A quick glance at some 1,380 pages of the federal budget plus scores of agency-specific supplemental documents reveals many important programs in which nonprofits should envision themselves as key players if not implementors. To name a few:
* President Obama has slated $1 billion for the long awaited Housing Trust Fund, the first big new affordable housing production program in eons.

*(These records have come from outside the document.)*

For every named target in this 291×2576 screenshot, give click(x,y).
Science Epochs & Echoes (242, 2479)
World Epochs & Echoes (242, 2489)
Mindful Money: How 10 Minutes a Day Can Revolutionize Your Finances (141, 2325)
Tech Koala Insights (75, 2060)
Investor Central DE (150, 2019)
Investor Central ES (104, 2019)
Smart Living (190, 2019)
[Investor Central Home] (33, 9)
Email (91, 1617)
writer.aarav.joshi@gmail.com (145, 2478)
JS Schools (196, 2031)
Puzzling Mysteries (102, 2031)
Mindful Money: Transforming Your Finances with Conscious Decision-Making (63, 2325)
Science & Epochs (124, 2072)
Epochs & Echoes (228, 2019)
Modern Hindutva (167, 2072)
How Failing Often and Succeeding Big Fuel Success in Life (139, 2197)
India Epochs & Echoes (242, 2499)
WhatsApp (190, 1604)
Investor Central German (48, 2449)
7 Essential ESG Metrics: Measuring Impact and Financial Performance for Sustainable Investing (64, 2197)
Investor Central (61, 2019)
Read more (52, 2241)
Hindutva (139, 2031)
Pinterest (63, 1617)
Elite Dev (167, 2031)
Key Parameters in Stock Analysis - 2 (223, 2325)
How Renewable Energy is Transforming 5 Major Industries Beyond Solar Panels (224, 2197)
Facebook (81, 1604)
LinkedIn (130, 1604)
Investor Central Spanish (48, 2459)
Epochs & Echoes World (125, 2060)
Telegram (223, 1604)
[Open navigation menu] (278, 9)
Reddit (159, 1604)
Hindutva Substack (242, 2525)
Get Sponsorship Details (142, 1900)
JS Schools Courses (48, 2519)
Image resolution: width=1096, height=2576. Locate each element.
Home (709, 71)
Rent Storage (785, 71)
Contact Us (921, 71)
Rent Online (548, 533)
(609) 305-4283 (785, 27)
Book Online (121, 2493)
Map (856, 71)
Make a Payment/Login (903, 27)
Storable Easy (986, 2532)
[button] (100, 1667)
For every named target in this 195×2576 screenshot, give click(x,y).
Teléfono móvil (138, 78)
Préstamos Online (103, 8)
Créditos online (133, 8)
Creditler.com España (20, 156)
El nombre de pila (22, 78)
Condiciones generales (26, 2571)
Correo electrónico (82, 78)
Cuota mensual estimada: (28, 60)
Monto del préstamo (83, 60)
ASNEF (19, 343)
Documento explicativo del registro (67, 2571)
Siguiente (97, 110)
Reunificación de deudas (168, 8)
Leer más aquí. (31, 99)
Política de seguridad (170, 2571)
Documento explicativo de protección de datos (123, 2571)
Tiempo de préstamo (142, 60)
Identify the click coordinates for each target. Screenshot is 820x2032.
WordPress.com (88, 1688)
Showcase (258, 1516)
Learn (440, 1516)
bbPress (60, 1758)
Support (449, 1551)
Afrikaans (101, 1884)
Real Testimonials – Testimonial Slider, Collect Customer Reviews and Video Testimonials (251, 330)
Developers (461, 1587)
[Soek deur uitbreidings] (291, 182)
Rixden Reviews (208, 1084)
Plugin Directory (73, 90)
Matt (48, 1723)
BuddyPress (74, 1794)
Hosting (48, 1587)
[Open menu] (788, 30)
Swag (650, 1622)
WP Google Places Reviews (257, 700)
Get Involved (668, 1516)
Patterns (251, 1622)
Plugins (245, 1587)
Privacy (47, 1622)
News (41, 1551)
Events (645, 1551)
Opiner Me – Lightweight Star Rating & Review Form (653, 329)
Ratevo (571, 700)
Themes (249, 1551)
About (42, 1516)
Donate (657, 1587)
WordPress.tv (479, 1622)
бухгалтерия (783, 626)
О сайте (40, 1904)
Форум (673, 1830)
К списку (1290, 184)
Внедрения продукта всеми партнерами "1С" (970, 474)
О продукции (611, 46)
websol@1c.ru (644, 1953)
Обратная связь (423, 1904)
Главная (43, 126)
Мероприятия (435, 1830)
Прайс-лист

* The budget for the Department of Housing and Urban Development includes $8.1 billion for project-based rental assistance and $4.5 billion to fully fund the Community Development
Block Grant program, a distinctive change from the continuing Bush administration efforts to slice and dice the block grant program
* The Harlem Children’s Zone is the basis for the Department of Education’s Promise Neighborhoods program, designed to combat the effects of poverty and improve education and life outcomes for children, from birth through college. Promise Neighborhoods represents the Obama administration’s recognition that the traditional model of foundation-supported experiments picked up, adopted and replicated by government has a future after all.
* The budget proposal for the Department of Health and Human Services is a virtual repertoire of programs where nonprofits are clearly the primary implementors and advocates.
The challenge for nonprofits is not whether they are in line for the funds, but whether the funding levels are appropriate to the needs they see on the ground with their constituents and communities.
At the same time, it is clear that Obama is not shy about using the budget ax on programs that, without much thought, “look good” but may be short on outcomes.
President Obama’s 2010 budget proposal is an economic stimulus budget, without question, giving the Treasury Department a huge role in the revitalization of the U.S. economy in the wake of the nation’s economic and banking collapse.
That includes a big program for nonprofits through a $136.6 million increase in the budget for the Community Development Financial Institutions program, slated for $243.6 million in fiscal 2010, up from $107 million in fiscal 2009.
And while the policy imprint of the emerging Obama Administration feels urban, with strong emphases on initiatives that by the numbers lead to metropolitan if not inner-city concentrations, the rural development budget contains important program information for rural nonprofits.
The challenge for nonprofits is to ensure that they get the support needed to fulfill the roles that they can and should envision for themselves.
The challenge for the nonprofit infrastructure is to provide the support that small and medium sized community-based nonprofits need to get into the mix and not get left on the sidelines.
Rick Cohen is national correspondent for The Nonprofit Quarterly.